Dan kemudian berkata
kepada ibunya: " Ma, saya mau berhenti sekolah dan membantu mama bekerja
disawah". Ibunya mengelus kepala anaknya dan berkata: "Kamu memiliki
niat seperti itu mama sudah senang sekali tetapi kamu harus tetap
sekolah. Jangan khawatir, kalau mama sudah melahirkan kamu,
pasti bisa merawat dan menjaga kamu. Cepatlah pergi daftarkan kesekolah nanti berasnya mama yang akan bawa kesana".
Karena sang anak tetap bersikeras tidak mau mendaftarkan kesekolah,
mamanya menampar sang anak tersebut. Dan ini adalah pertama kalinya sang
anak ini dipukul oleh mamanya.
Sang anak akhirnya pergi juga
kesekolah. Sang ibunya terus berpikir dan merenung dalam hati sambil
melihat bayangan anaknya yang pergi menjauh.
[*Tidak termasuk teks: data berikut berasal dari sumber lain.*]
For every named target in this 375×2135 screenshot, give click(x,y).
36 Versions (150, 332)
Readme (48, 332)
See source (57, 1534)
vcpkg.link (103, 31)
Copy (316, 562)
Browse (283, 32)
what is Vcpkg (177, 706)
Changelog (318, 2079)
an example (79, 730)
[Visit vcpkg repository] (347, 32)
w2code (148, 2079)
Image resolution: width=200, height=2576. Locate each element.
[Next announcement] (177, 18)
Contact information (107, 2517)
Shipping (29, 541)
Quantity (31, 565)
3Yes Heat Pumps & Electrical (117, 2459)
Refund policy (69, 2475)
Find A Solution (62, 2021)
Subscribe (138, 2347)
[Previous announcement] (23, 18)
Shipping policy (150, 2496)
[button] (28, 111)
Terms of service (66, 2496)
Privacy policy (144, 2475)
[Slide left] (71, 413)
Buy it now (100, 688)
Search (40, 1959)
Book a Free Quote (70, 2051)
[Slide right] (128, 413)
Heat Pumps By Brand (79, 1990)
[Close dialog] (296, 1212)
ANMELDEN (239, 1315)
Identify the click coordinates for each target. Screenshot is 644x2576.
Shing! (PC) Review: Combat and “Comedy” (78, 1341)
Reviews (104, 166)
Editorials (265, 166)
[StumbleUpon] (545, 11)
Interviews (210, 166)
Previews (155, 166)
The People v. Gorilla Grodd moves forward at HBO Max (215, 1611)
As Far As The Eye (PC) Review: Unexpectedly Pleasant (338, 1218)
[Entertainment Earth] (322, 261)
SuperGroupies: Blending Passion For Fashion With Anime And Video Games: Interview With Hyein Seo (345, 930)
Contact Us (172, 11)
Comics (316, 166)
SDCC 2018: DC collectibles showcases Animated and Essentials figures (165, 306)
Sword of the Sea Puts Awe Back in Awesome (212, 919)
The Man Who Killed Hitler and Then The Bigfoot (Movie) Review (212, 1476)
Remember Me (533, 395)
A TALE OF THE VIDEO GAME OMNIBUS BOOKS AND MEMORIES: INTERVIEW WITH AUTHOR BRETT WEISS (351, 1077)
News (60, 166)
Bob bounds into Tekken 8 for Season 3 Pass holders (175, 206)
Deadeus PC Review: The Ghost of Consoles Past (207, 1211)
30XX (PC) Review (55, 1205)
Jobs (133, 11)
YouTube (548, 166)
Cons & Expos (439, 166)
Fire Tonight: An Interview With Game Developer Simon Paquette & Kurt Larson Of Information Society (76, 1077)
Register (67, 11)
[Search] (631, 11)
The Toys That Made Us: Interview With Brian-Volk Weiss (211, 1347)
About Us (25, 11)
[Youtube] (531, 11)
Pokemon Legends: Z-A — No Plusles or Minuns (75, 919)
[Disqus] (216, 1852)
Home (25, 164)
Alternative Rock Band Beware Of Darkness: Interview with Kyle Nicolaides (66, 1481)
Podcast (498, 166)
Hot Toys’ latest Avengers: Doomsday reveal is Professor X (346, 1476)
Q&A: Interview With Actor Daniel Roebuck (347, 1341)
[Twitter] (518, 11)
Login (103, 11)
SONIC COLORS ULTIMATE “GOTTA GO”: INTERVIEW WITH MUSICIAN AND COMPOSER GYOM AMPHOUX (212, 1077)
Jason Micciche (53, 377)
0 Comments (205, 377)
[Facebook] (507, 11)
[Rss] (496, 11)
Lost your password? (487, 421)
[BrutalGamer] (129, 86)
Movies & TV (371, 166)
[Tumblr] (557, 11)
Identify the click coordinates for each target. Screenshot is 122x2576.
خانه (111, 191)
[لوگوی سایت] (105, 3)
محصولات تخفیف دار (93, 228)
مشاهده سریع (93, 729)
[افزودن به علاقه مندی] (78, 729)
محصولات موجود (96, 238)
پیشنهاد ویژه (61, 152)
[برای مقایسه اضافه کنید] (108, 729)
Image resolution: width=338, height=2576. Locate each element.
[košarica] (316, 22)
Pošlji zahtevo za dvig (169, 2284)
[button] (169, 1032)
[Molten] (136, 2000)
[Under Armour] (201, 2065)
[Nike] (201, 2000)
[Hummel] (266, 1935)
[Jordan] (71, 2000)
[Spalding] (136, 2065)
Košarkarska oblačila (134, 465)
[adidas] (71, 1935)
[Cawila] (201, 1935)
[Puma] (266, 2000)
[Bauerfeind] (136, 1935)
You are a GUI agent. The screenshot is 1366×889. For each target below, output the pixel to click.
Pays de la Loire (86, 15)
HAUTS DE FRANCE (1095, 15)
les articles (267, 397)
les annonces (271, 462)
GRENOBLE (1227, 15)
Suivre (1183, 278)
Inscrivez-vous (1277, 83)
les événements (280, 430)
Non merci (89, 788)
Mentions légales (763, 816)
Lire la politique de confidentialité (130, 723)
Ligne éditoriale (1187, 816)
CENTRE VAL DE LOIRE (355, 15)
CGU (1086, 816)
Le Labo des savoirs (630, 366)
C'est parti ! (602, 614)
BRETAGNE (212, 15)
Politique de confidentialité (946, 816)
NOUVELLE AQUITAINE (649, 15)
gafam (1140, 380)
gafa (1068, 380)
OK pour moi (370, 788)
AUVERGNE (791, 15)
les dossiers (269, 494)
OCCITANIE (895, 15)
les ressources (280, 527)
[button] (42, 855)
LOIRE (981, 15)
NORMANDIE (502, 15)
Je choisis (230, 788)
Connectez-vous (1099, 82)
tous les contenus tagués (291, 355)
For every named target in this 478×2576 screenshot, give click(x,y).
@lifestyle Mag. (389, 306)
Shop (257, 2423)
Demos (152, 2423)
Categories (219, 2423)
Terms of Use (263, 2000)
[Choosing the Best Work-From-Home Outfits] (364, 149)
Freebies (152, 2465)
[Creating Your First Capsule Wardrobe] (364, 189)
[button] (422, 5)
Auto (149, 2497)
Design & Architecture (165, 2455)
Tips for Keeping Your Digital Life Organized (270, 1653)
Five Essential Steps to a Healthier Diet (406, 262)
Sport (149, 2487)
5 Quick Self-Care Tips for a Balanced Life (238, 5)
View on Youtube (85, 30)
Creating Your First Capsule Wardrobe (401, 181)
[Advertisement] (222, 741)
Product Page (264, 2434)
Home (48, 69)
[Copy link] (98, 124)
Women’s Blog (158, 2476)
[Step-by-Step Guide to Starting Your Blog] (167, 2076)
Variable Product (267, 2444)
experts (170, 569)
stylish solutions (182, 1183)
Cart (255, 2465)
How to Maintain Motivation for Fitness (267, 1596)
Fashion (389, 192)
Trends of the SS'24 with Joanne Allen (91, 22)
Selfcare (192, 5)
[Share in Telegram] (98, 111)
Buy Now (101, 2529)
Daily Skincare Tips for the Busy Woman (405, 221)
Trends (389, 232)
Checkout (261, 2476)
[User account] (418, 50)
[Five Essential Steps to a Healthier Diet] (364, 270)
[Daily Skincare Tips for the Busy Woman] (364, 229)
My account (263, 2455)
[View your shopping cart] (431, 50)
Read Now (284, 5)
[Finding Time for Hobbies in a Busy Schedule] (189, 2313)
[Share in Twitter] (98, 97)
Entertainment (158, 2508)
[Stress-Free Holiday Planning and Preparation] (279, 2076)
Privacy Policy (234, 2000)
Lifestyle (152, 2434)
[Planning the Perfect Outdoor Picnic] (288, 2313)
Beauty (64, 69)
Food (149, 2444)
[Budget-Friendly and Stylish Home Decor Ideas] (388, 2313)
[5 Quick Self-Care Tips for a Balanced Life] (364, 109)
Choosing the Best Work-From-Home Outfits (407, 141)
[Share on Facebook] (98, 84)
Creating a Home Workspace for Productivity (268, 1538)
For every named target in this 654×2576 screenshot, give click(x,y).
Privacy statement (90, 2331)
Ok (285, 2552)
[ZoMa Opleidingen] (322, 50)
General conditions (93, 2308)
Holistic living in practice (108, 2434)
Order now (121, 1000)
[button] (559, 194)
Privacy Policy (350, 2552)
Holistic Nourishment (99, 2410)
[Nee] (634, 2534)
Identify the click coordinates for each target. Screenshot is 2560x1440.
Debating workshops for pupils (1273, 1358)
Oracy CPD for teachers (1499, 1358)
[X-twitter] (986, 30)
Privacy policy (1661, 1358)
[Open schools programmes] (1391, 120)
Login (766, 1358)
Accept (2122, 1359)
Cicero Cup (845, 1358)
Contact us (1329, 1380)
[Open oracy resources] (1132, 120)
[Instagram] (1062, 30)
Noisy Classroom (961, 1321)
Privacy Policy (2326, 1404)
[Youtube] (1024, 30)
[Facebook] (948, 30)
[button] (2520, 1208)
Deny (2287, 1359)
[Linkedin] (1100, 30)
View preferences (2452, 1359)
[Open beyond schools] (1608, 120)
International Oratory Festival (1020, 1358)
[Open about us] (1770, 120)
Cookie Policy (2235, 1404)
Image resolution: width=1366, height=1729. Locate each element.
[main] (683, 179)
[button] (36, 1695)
Tak berapa lama, dengan
terpincang-pincang dan nafas tergesa-gesa Ibunya datang kekantin sekolah
dan menurunkan sekantong beras dari bahunya.
pengawas yang
bertanggung jawab menimbang beras dan membuka kantongnya dan mengambil
segenggam beras lalu menimbangnya dan berkata : " Kalian para wali murid
selalu suka mengambil keuntungan kecil, kalian lihat, disini isinya
campuran beras dan gabah. Jadi kalian kira kantin saya ini tempat
penampungan beras campuran". Sang ibu ini pun malu dan berkali-kali meminta maaf kepada ibu pengawas tersebut.
Awal Bulan berikutnya ibu memikul sekantong beras dan masuk kedalam
kantin. Ibu pengawas seperti biasanya mengambil sekantong beras dari
kantong tersebut dan melihat. Masih dengan alis yang mengerut dan
berkata: "Masih dengan beras yang sama". Pengawas itupun berpikir,
apakah kemarin itu dia belum berpesan dengan Ibu ini dan kemudian
berkata : "Tak perduli
beras apapun yang Ibu berikan kami akan
terima tapi jenisnya harus dipisah jangan dicampur bersama, kalau tidak
maka beras yang dimasak tidak bisa matang sempurna.
Selanjutnya kalau begini lagi, maka saya tidak bisa menerimanya"
Sang ibu sedikit takut dan berkata : "Ibu pengawas, beras dirumah kami
semuanya seperti ini jadi bagaimana? Pengawas itu pun tidak mau tahu dan
berkata : "Ibu punya berapa hektar tanah sehingga bisa menanam
bermacam- macam jenis beras". Menerima pertanyaan seperti itu sang ibu
tersebut akhirnya tidak berani berkata apa-apa lagi.
Awal bulan
ketiga, sang ibu datang kembali kesekolah. Sang pengawas kembali marah
besar dengan kata-kata kasar dan berkata: "Kamu sebagai mama kenapa
begitu keras kepala, kenapa masih tetap membawa beras yang sama. Bawa
pulang saja berasmu itu !".
Dengan berlinang air mata sang ibu
pun berlutut di depan pengawas tersebut dan berkata: "Maafkan saya bu,
sebenarnya beras ini saya dapat dari mengemis". Setelah mendengar kata
sang ibu, pengawas itu kaget dan tidak bisa berkata apa-apa lagi. Sang
ibu tersebut akhirnya duduk diatas lantai, menggulung celananya dan
memperlihatkan kakinya yang sudah mengeras dan
membengkak.
Sang ibu tersebut menghapus air mata dan berkata: "Saya menderita
rematik stadium terakhir, bahkan untuk berjalan pun susah, apalagi untuk
bercocok tanam. Anakku sangat mengerti kondisiku dan mau berhenti
sekolah untuk membantuku bekerja disawah. Tapi saya melarang dan
menyuruhnya bersekolah
lagi."
Selama ini dia tidak memberi tahu sanak saudaranya yang ada dikampung sebelah. Lebih-lebih takut melukai harga diri anaknya.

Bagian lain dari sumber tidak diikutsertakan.